▶ _YOUR OBJECTIVE_
Where does the word "computer" show up in the data? Please find each such line and copy it.
───── EXERCISE MATERIAL ─────
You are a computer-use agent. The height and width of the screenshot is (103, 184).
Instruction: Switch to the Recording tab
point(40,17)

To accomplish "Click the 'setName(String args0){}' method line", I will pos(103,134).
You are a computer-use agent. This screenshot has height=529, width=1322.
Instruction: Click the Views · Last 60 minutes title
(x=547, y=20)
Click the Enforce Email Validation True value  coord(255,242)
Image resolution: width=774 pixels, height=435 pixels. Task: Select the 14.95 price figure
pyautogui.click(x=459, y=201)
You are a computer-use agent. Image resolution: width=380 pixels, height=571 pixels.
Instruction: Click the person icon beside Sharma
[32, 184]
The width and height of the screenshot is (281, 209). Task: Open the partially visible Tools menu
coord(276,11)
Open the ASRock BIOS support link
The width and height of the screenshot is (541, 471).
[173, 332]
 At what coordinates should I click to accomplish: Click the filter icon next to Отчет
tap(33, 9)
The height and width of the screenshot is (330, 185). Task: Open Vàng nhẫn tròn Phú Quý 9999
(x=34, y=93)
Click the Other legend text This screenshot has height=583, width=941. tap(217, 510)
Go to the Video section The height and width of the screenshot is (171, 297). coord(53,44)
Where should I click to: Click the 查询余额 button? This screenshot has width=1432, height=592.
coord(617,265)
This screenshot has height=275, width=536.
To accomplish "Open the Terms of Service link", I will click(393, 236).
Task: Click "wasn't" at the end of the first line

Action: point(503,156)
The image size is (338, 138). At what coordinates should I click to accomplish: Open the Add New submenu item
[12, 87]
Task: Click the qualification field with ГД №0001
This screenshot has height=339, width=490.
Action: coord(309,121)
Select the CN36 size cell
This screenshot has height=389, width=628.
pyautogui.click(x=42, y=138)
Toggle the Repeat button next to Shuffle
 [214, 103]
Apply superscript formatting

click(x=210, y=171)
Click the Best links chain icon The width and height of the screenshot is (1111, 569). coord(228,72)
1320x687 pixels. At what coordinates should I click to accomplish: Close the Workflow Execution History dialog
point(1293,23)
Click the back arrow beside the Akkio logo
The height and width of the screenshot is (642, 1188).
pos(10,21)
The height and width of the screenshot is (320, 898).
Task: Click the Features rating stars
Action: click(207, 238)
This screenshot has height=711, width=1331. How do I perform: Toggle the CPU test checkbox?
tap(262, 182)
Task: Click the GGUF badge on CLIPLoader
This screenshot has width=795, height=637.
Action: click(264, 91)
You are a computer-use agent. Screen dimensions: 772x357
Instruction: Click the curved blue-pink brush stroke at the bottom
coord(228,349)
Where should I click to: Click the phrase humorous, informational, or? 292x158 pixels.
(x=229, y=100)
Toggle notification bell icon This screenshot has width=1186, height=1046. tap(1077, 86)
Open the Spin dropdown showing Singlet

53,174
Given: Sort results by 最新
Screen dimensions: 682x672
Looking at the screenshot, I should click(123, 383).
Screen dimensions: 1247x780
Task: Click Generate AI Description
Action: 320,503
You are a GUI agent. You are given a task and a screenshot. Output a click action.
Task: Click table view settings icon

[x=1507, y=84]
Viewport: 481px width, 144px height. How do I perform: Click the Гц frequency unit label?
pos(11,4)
─────
▶ _RESPONSE FOR THIS EXERCISE_
You are a computer-use agent. The height and width of the screenshot is (103, 184).
You are a computer-use agent. This screenshot has height=529, width=1322.
You are a computer-use agent. Image resolution: width=380 pixels, height=571 pixels.
You are a computer-use agent. Screen dimensions: 772x357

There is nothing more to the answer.